Activity | Output exactly, in the material below, the lines from the one with "Image resolution: width=483" through the one with "The image size". Omit all pictures.

Segment Start: Recorded data

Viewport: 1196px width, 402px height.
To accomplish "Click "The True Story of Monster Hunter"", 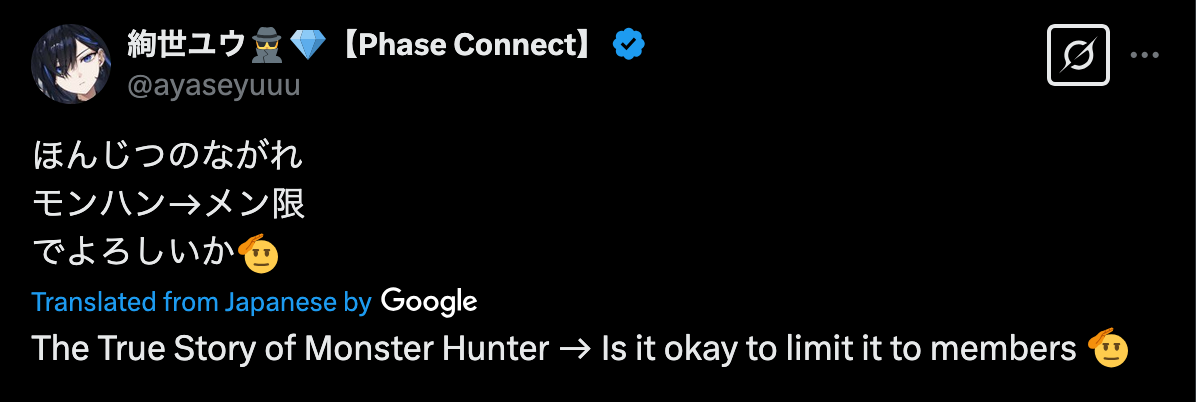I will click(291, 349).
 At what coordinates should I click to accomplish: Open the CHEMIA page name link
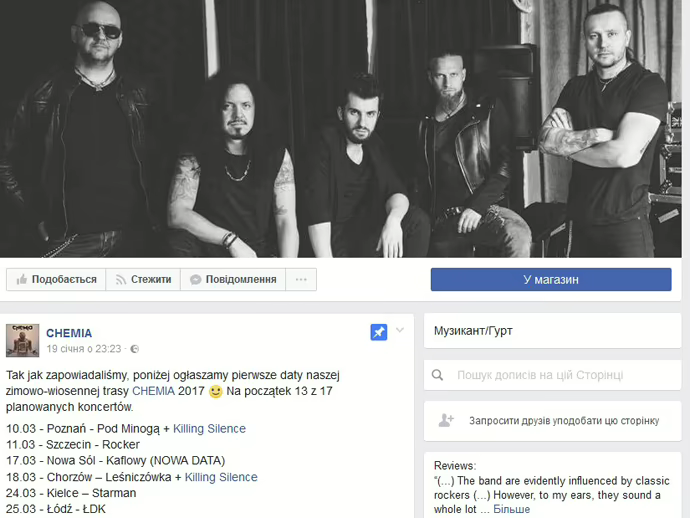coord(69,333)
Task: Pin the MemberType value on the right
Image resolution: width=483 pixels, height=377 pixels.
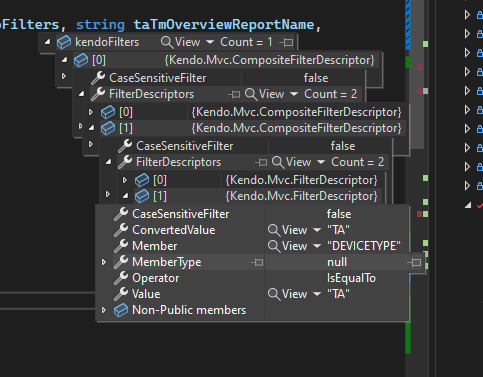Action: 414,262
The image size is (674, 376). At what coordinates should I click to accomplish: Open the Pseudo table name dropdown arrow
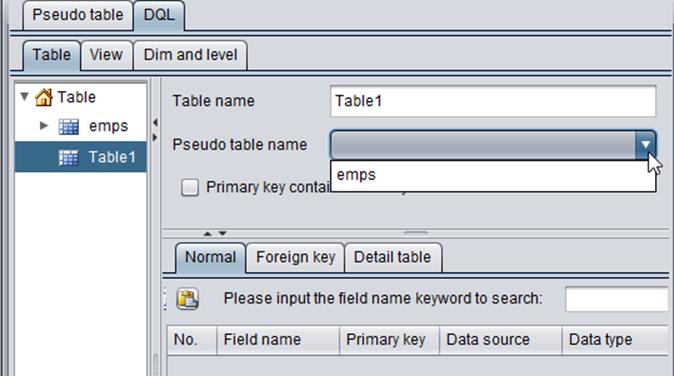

Segment End: Recorded data
Segment Start: Recorded data

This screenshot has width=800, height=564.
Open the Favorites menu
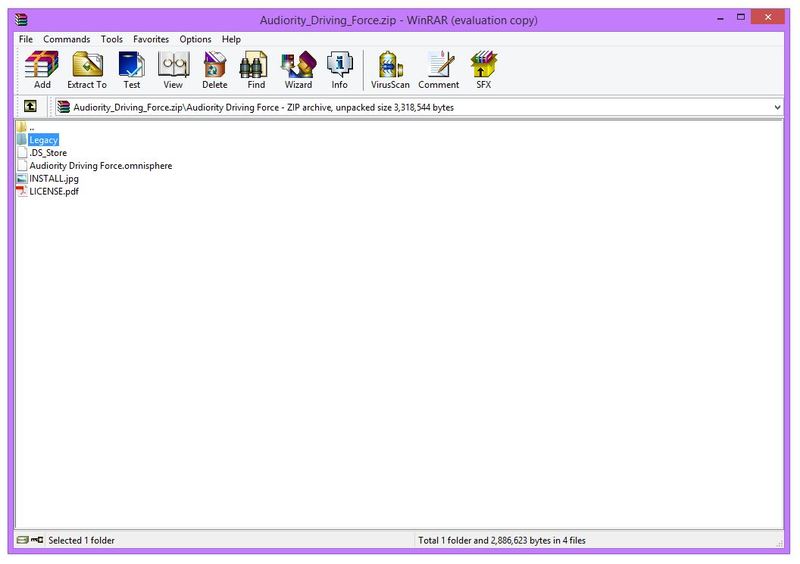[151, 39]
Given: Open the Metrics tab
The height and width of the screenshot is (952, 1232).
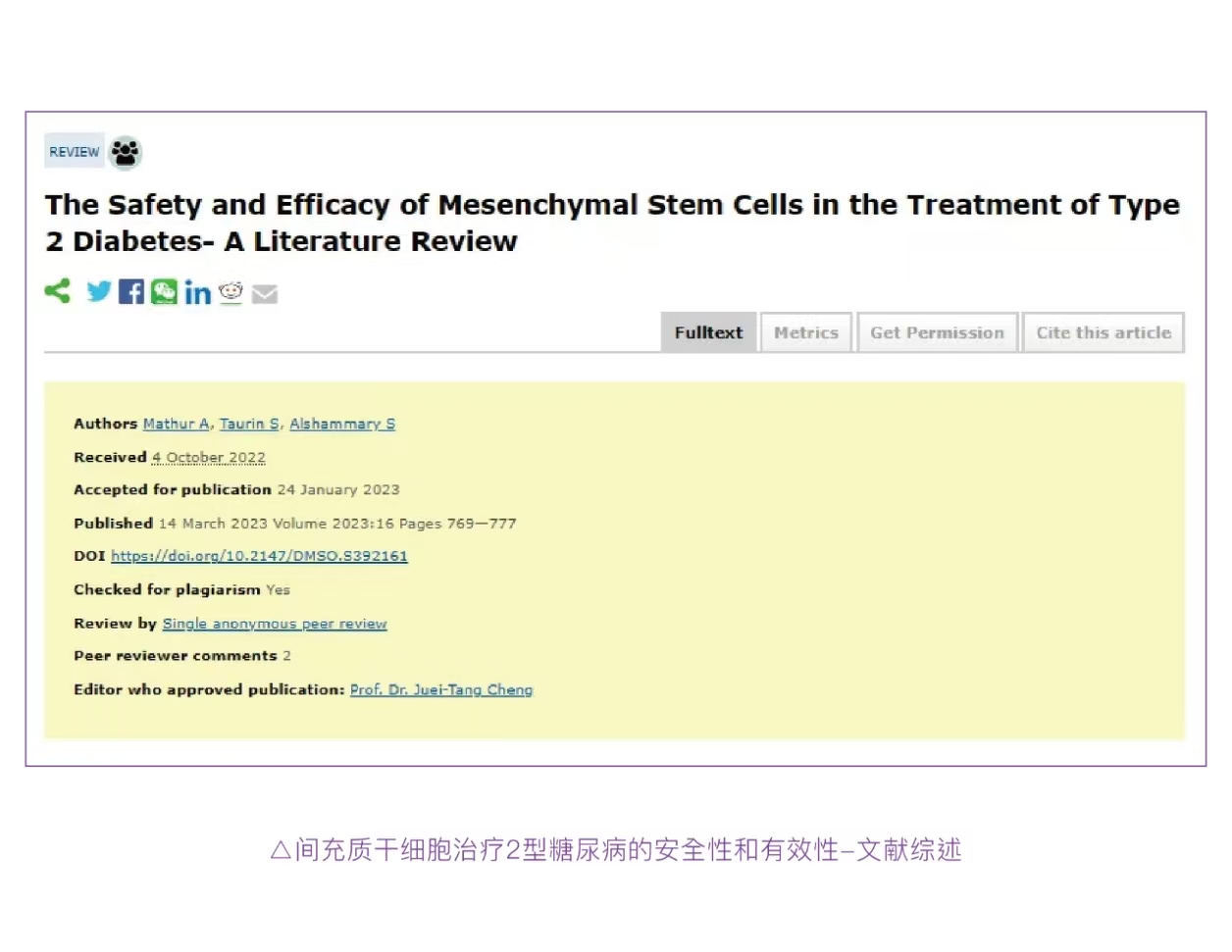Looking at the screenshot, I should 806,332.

Segment End: Recorded data
Segment Start: Recorded data

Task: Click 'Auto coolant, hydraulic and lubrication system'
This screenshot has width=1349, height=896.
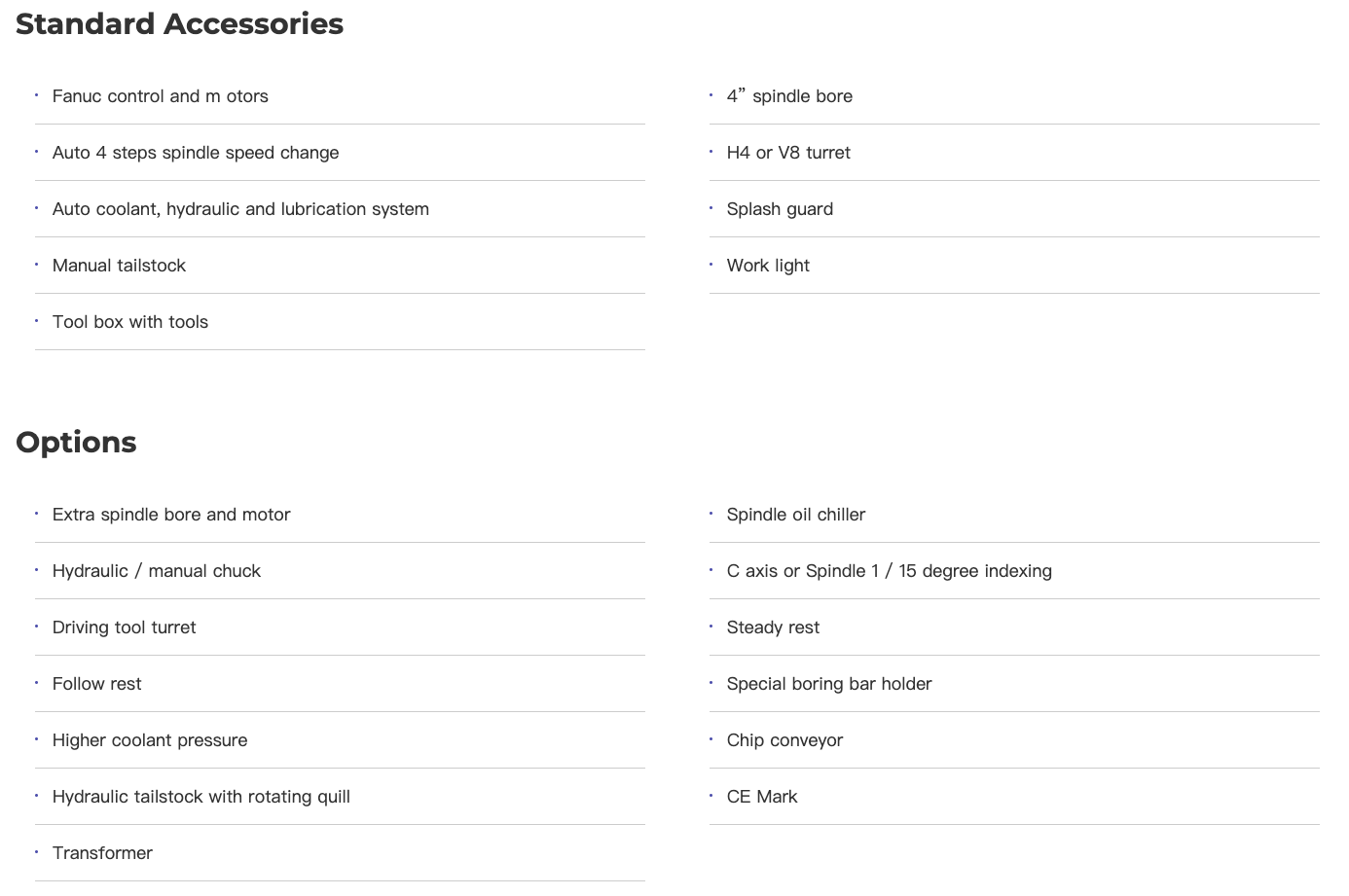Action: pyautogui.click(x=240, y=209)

Segment End: Recorded data

Result for this task |
Image resolution: width=483 pixels, height=377 pixels.
Action: 414,262
The image size is (674, 376). At what coordinates should I click to accomplish: Open the Pseudo table name dropdown arrow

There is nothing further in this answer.